▶ **ABOUT THIS EXERCISE**
Your answer should consist of the lines below that hold the word "number".
= = =
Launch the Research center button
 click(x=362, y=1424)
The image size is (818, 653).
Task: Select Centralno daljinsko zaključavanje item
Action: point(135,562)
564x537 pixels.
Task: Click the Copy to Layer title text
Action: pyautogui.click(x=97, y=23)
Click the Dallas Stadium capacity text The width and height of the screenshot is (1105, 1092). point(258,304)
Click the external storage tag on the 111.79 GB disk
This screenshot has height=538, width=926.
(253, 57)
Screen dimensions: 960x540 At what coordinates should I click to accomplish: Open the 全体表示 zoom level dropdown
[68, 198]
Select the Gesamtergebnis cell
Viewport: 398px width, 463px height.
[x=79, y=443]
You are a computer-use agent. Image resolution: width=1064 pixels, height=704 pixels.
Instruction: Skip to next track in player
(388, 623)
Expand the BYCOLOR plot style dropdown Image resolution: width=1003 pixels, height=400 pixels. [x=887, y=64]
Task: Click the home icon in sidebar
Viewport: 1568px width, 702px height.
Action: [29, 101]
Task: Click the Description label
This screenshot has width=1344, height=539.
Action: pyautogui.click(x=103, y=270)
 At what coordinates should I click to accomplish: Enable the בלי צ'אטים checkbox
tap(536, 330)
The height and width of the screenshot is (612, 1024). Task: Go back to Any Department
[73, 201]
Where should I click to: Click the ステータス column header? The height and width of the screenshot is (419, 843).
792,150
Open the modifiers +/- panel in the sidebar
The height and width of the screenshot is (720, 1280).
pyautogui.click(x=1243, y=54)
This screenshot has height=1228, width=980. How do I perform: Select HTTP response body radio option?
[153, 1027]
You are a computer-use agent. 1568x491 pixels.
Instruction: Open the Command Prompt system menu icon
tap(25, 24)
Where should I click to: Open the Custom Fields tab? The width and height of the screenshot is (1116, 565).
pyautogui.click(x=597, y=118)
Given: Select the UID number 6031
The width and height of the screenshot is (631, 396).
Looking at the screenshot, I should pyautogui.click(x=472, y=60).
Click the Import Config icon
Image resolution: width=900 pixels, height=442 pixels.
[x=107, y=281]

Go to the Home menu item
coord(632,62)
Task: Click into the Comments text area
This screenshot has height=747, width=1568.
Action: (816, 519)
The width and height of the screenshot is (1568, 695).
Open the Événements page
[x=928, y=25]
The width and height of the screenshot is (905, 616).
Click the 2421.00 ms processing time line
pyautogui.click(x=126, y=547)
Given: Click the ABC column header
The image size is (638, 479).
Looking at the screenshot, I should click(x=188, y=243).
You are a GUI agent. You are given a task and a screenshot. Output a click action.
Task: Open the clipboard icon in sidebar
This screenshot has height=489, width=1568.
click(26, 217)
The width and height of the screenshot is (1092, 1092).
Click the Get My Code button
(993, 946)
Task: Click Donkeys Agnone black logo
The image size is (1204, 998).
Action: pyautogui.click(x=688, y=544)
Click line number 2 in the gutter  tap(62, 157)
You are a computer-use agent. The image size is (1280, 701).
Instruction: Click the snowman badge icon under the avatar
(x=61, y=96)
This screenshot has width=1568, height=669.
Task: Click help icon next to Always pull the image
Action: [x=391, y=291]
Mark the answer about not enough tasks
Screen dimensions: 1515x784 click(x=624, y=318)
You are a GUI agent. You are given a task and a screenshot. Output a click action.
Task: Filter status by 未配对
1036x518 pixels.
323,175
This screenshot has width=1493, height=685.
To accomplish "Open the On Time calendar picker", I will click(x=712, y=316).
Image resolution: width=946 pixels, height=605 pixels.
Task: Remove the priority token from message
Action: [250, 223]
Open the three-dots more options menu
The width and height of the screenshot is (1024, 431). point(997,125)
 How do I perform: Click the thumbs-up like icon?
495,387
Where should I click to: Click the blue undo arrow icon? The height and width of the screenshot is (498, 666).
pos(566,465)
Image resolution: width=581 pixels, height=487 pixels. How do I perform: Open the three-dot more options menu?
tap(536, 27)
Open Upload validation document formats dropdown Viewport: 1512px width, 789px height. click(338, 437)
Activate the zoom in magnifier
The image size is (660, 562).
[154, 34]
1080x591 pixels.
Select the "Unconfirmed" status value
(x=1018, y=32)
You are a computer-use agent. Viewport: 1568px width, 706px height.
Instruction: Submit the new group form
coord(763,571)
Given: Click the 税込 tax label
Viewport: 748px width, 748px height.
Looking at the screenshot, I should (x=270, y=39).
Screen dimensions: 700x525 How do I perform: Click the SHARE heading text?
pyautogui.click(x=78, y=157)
= = =
▶ **EXERCISE RESULT**
Given: Select the UID number 6031
Click line number 2 in the gutter  tap(62, 157)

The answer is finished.